** Page excerpt **
Next, we use rgb_data_transform
, which was created by machine learning students Sam Berglin, Zheming Lian and Jiahui Jang at the University of Wisconsin-Madison. Under guidance of professor Sebastian Raschka, whose Mlxtend library we use quite often, they also created a 3D ConvNet for the 3D MNIST dataset, but then using PyTorch instead of Keras.
The function reshapes the data, which per sample comes in a (4096,) shape (16x16x16 pixels = 4096 pixels), so in a one-dimensional array. Their function reshapes the data into three-channeled, four-dimensional 16x16x16x3 format, making use of array_to_color
. The Conv3D function can now handle the data.
We can next import and prepare the data:
# -- Process code --
# Load the HDF5 data file
with h5py.File("./full_dataset_vectors.h5", "r") as hf:
# Split the data into training/test features/targets
X_train = hf["X_train"][:]
targets_train = hf["y_train"][:]
X_test = hf["X_test"][:]
targets_test = hf["y_test"][:]
# Determine sample shape
sample_shape = (16, 16, 16, 3)
# Reshape data into 3D format
X_train = rgb_data_transform(X_train)
X_test = rgb_data_transform(X_test)
# Convert target vectors to categorical targets
targets_train = to_categorical(targets_train).astype(np.integer)
targets_test = to_categorical(targets_test).astype(np.integer)
The first line containing with
ensures that we open up the HDF5 file as hf
, which we can subsequently use to retrieve the data we need.
Specifically, we first load the training and testing data into two different variables: the X
es for the feature vectors, the targets
for the... well, unsurprisingly, targets 😄
Next, we determine the shape of each sample, which we must supply to the Keras model later.
Next, we actually transform and reshape the data from one-channeled (4096,) format into three-channeled (16, 16, 16, 3) format. This is followed by converting the targets into categorical format, which concludes the preparatory phase.
We can now finally create the model architecture and start the training process.
First - the architecture:
# Create the model
model = Sequential()
model.add(Conv3D(32, kernel_size=(3, 3, 3), activation='relu', kernel_initializer='he_uniform', input_shape=sample_shape))
model.add(MaxPooling3D(pool_size=(2, 2, 2)))
model.add(Conv3D(64, kernel_size=(3, 3, 3), activation='relu', kernel_initializer='he_uniform'))
model.add(MaxPooling3D(pool_size=(2, 2, 2)))
model.add(Flatten())
model.add(Dense(256, activation='relu', kernel_initializer='he_uniform'))
model.add(Dense(no_classes, activation='softmax'))

** Task to carry out **
Please rename "HDF5" to "H5" in the 3D MNIST excerpt from "X_test = rgb_data_transform(X_test)" up to and including "the preparatory phase.", and give that passage again. The lines after this point have nothing to do with the 3D MNIST excerpt.

** Collected material **
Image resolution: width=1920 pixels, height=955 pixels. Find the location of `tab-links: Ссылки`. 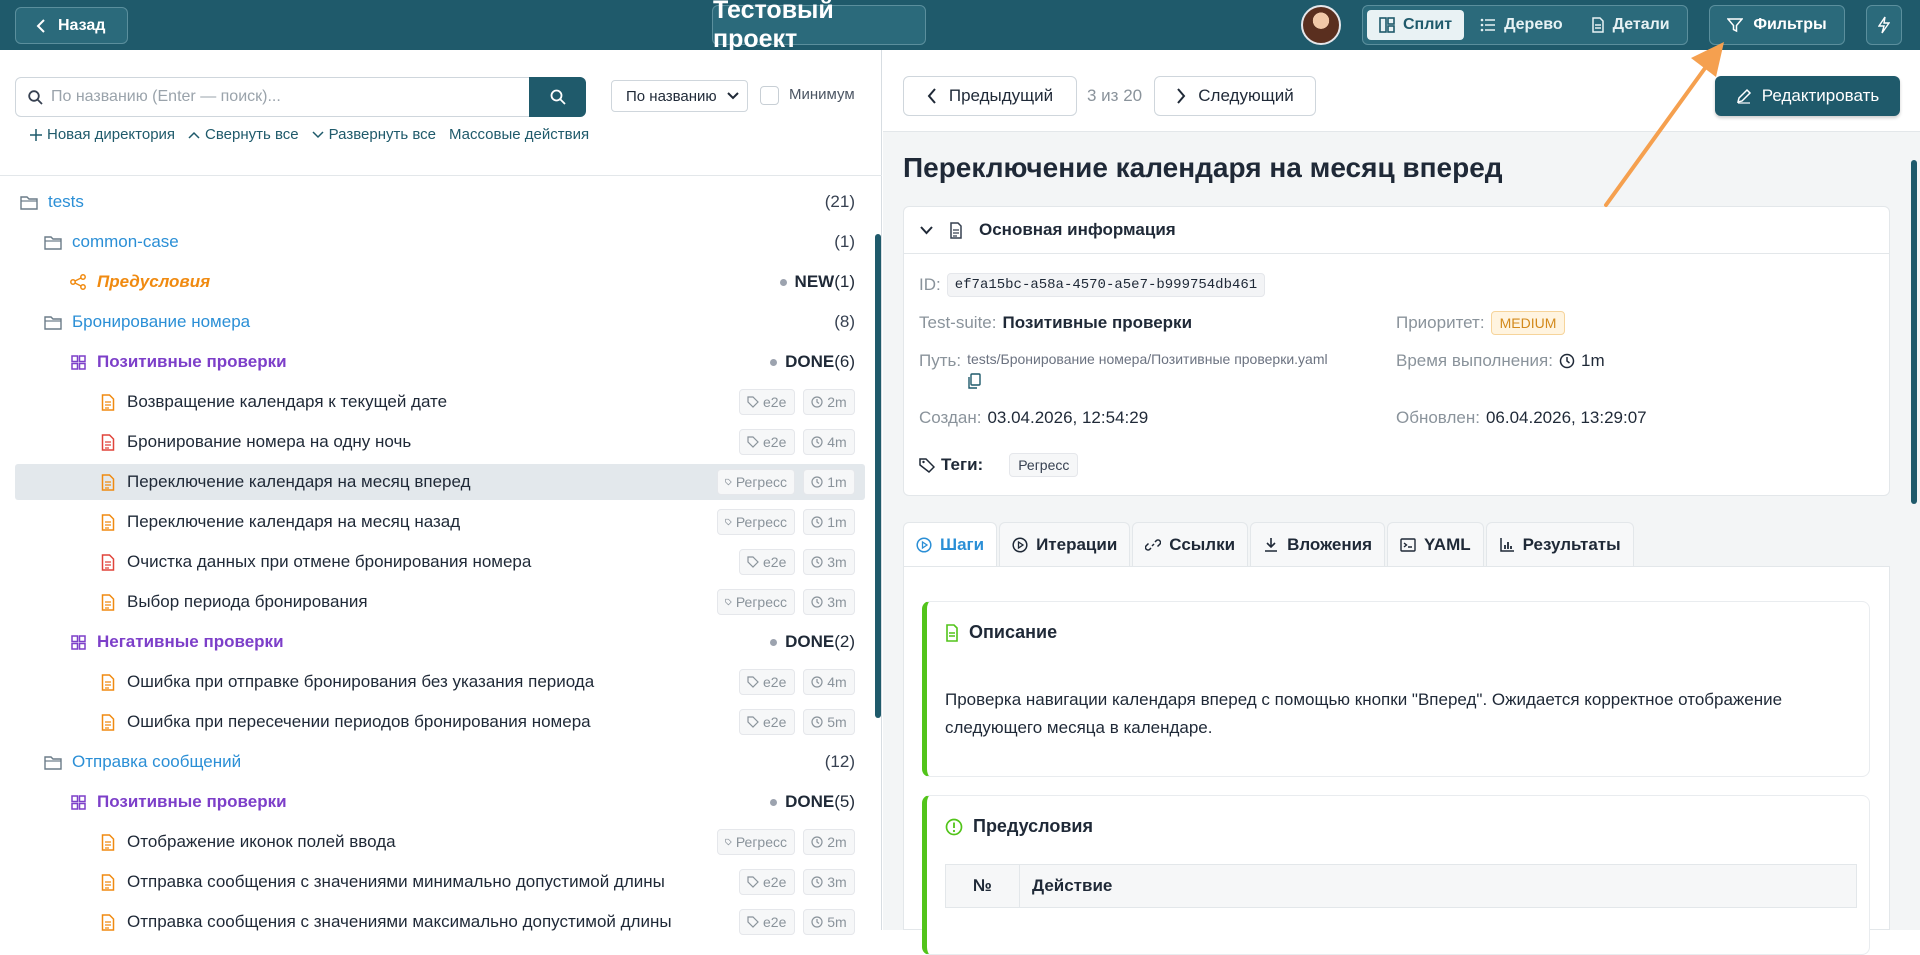

tab-links: Ссылки is located at coordinates (1190, 544).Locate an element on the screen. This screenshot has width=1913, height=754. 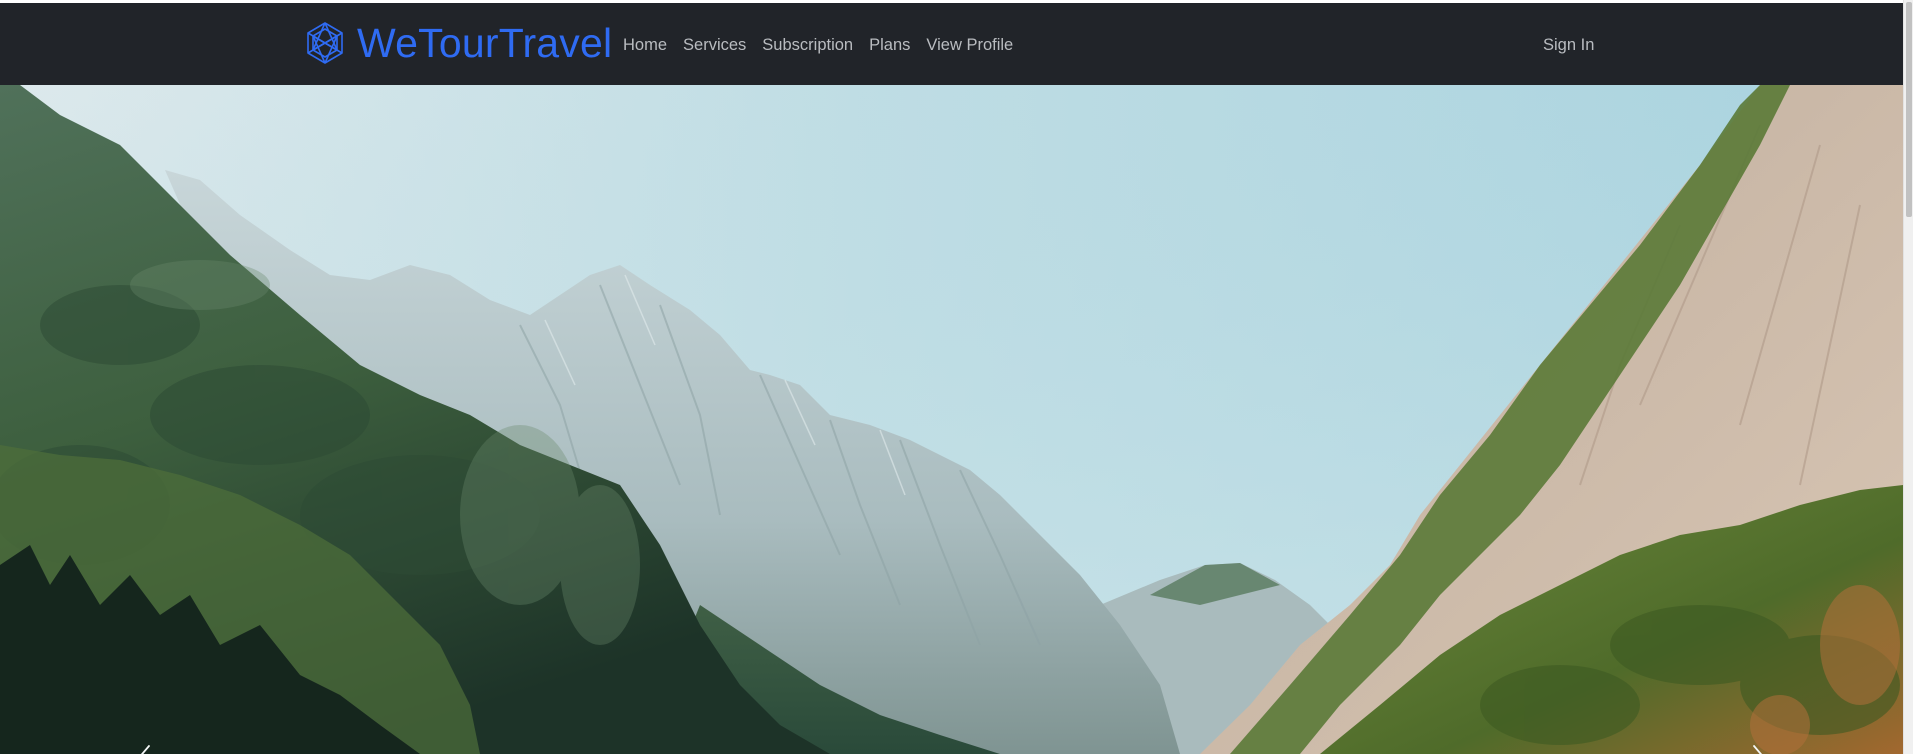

** Result **
X_test = rgb_data_transform(X_test)
# Convert target vectors to categorical targets
targets_train = to_categorical(targets_train).astype(np.integer)
targets_test = to_categorical(targets_test).astype(np.integer)
The first line containing with
ensures that we open up the H5 file as hf
, which we can subsequently use to retrieve the data we need.
Specifically, we first load the training and testing data into two different variables: the X
es for the feature vectors, the targets
for the... well, unsurprisingly, targets 😄
Next, we determine the shape of each sample, which we must supply to the Keras model later.
Next, we actually transform and reshape the data from one-channeled (4096,) format into three-channeled (16, 16, 16, 3) format. This is followed by converting the targets into categorical format, which concludes the preparatory phase.